◆ EXERCISE ◆
Using the listing below, say how many lines have the string "accomplish" in them, giving the number alone.

◆ RECORDS FOR THIS EXERCISE ◆
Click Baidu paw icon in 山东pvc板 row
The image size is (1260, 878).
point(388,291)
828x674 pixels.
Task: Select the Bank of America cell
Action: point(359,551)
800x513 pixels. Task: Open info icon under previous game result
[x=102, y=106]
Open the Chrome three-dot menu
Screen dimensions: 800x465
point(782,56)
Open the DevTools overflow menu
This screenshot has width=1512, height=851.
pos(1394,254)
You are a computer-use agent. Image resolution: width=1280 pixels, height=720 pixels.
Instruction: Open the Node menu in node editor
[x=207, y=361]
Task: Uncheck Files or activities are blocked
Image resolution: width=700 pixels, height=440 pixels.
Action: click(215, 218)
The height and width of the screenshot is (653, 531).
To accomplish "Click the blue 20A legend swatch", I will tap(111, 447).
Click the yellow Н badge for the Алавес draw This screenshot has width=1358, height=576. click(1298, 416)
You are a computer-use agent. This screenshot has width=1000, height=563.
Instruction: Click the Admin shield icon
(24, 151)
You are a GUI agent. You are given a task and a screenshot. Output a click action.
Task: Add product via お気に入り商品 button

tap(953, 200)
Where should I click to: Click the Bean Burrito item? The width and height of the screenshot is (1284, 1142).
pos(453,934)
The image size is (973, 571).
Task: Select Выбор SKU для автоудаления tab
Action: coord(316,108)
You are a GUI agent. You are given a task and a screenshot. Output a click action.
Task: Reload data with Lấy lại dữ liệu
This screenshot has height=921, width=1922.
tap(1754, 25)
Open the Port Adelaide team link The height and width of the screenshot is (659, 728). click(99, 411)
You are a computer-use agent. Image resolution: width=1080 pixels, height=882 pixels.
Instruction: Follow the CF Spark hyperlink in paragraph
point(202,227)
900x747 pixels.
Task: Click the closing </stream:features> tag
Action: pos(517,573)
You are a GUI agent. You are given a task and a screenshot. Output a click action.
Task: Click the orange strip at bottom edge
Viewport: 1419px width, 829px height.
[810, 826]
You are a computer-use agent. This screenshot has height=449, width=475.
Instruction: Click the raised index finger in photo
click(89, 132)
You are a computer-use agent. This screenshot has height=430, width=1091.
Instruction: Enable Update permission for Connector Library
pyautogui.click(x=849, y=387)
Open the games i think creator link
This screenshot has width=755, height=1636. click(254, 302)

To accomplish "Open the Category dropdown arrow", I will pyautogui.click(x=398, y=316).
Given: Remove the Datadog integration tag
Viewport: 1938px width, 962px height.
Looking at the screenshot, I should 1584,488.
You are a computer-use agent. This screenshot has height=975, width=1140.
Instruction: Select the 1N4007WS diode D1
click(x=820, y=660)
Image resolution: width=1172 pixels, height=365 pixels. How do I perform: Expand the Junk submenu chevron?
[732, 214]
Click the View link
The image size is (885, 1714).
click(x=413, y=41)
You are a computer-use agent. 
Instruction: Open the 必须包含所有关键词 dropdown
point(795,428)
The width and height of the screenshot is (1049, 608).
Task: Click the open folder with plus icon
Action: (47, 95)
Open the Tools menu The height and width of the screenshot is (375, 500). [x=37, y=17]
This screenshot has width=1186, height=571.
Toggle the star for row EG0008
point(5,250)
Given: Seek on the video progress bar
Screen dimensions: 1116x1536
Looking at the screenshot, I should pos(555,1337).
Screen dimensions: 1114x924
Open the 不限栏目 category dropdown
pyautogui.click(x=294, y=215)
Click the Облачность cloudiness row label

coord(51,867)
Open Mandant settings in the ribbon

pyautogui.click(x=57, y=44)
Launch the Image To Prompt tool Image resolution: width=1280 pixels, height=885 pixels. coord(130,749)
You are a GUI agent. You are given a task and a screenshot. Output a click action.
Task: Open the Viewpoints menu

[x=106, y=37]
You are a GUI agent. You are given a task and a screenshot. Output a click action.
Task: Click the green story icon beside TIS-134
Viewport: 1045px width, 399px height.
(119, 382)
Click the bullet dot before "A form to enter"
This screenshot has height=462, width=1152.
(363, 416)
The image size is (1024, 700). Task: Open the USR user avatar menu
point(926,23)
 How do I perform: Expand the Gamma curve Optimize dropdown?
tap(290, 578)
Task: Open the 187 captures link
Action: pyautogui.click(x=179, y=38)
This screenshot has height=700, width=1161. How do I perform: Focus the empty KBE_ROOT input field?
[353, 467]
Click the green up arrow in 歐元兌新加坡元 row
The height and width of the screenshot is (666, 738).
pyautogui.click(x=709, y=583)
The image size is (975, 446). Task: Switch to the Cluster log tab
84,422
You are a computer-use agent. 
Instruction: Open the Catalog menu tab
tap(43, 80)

◆ SOLUTION TO THE PROBLEM ◆
2